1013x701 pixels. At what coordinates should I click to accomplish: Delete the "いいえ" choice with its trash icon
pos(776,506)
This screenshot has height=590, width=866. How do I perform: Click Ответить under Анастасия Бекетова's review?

┄┄┄┄┄┄┄┄┄┄┄┄┄┄┄┄┄┄┄┄

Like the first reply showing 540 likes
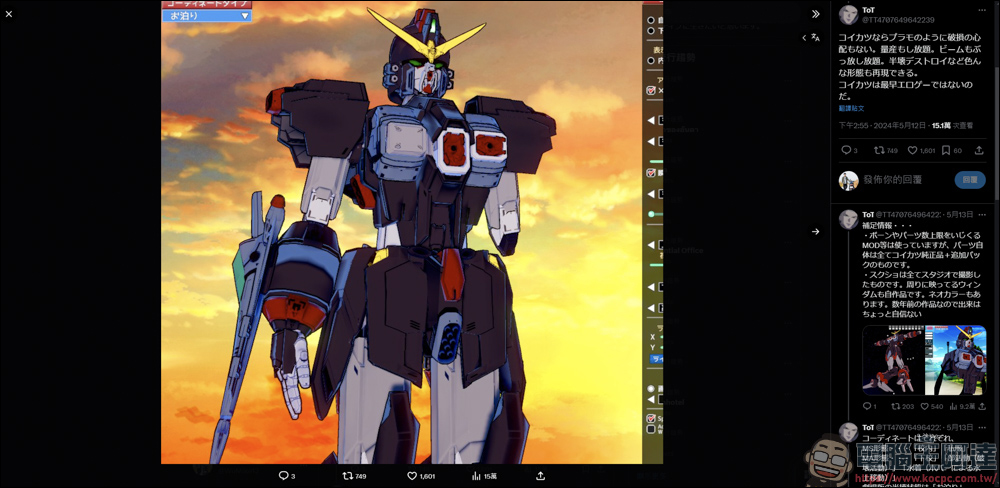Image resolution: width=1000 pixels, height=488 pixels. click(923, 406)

┄┄┄┄┄┄┄┄┄┄┄┄┄┄┄┄┄┄┄┄

## Task description
Could you set down, word for word, only the lines above from the line with "1013x701 pixels. At" to the line with "This screenshot has", including both?

## Response box
1013x701 pixels. At what coordinates should I click to accomplish: Delete the "いいえ" choice with its trash icon
pos(776,506)
This screenshot has height=590, width=866. How do I perform: Click Ответить under Анастасия Бекетова's review?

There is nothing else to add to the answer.